Work item:
Every entry is to be restated exactly; pictures are not part of the copy.

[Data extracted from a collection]
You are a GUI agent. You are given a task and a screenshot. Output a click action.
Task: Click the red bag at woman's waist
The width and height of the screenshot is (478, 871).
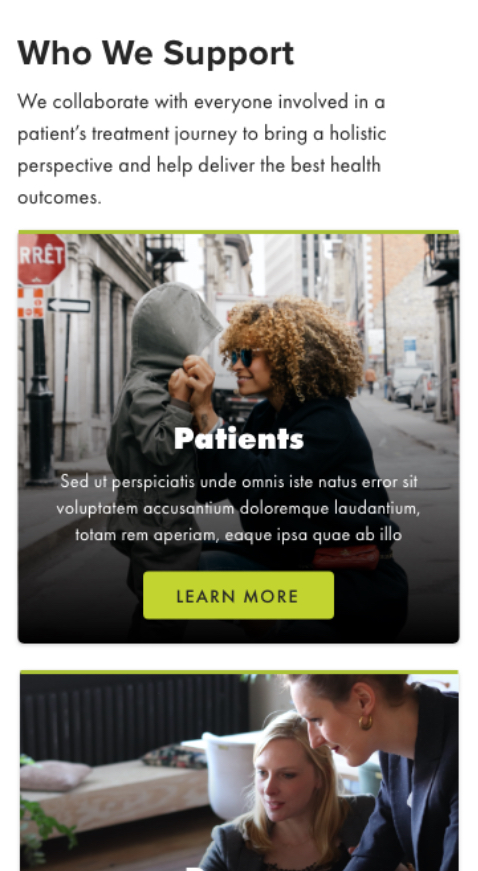[x=346, y=557]

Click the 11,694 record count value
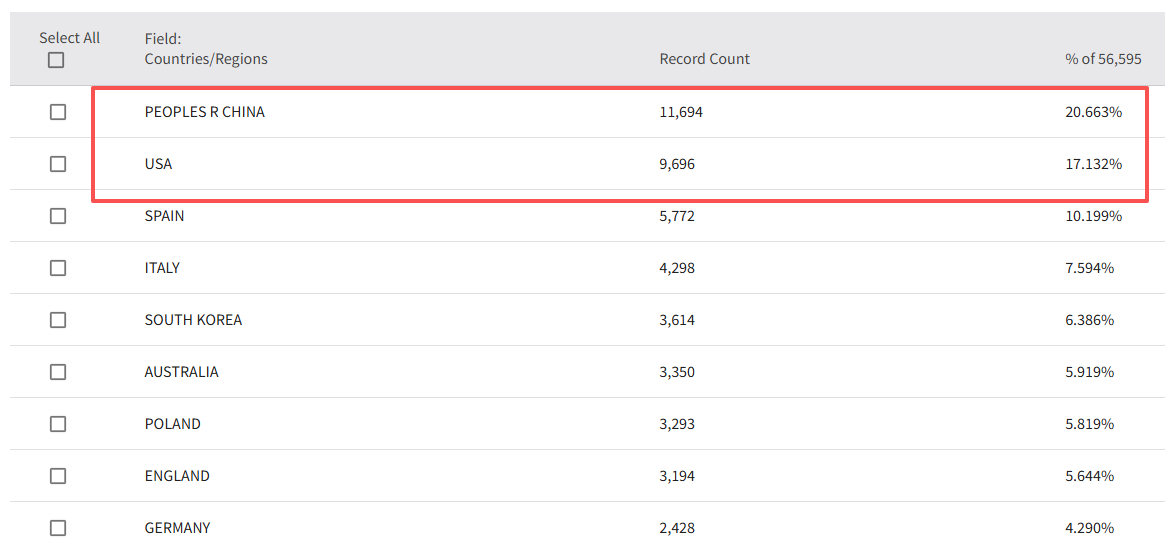(x=681, y=112)
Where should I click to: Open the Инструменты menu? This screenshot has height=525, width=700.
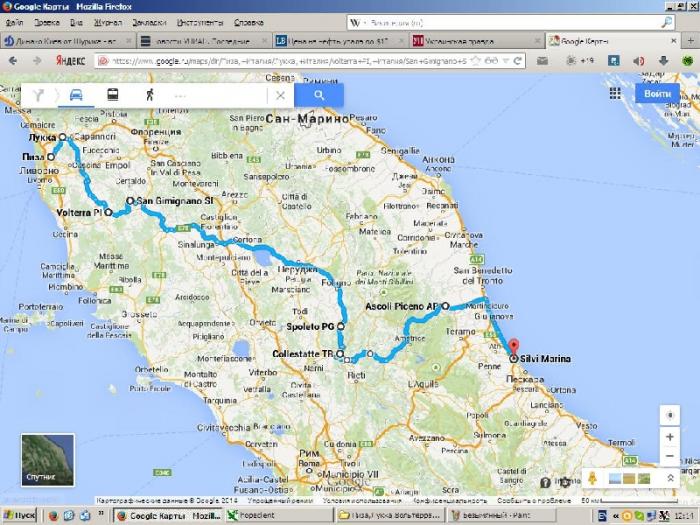click(200, 21)
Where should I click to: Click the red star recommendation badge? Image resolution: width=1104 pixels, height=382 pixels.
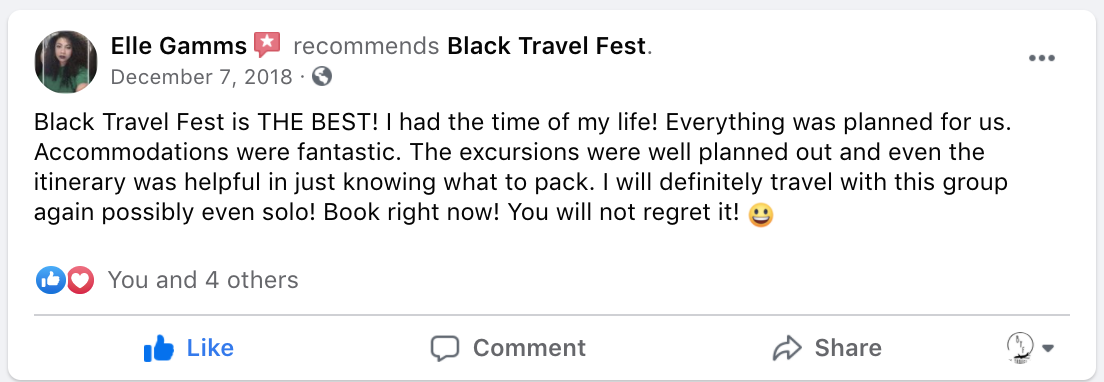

Solution to this problem:
You are a GUI agent. You are given a task and a screenshot. Output a click action.
Task: Click the red bag at woman's waist
The width and height of the screenshot is (478, 871).
[x=346, y=557]

Click the 11,694 record count value
(x=681, y=112)
Where should I click to: Open the Инструменты menu? This screenshot has height=525, width=700.
click(200, 21)
Where should I click to: Click the red star recommendation badge? Image resolution: width=1104 pixels, height=382 pixels.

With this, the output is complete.